● **What the task asks**:
Reproduce word for word, from the entries below, the line with "Livescores (24, 1584)", the line with "American Sports Previews (50, 1954)", and every line between them, and nothing more.

● **Materials provided**:

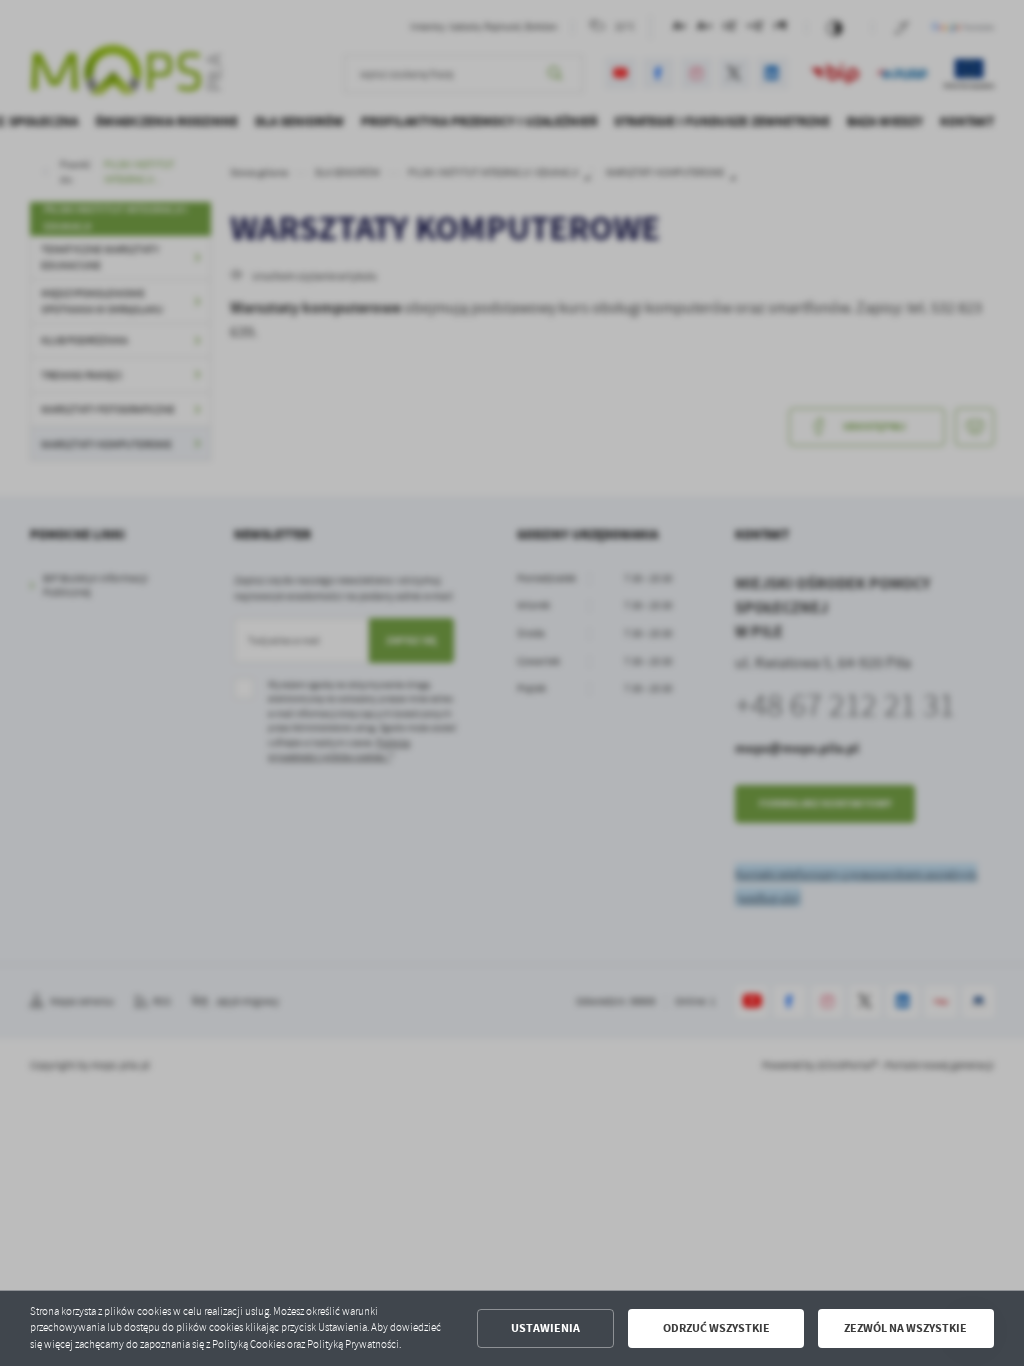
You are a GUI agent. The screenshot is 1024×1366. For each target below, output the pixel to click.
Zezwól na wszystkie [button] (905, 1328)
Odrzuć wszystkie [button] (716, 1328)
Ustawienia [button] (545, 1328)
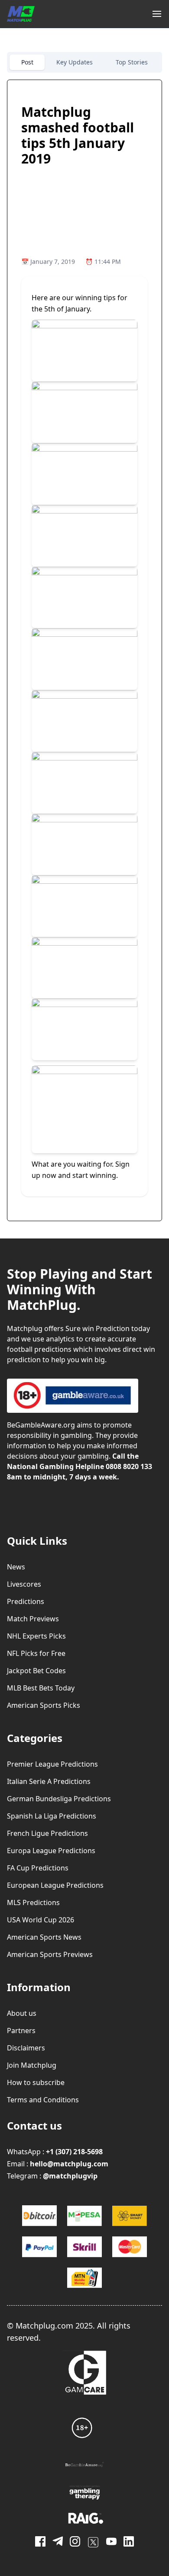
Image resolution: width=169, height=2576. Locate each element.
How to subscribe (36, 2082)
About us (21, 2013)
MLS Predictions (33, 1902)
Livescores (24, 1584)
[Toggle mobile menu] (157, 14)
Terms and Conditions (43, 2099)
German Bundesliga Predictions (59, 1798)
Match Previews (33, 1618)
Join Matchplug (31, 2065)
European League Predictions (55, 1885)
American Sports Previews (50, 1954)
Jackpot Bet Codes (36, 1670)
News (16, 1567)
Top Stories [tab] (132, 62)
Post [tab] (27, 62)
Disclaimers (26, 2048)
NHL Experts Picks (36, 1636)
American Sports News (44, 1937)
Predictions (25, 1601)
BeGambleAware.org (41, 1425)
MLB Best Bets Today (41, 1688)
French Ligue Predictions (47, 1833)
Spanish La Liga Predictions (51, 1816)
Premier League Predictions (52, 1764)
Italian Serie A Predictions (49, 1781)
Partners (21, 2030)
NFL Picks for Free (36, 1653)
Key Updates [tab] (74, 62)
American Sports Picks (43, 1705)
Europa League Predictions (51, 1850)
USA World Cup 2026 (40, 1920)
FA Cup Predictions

● **Problem solution**:
Livescores (24, 1584)
[Toggle mobile menu] (157, 14)
Terms and Conditions (43, 2099)
German Bundesliga Predictions (59, 1798)
Match Previews (33, 1618)
Join Matchplug (31, 2065)
European League Predictions (55, 1885)
American Sports Previews (50, 1954)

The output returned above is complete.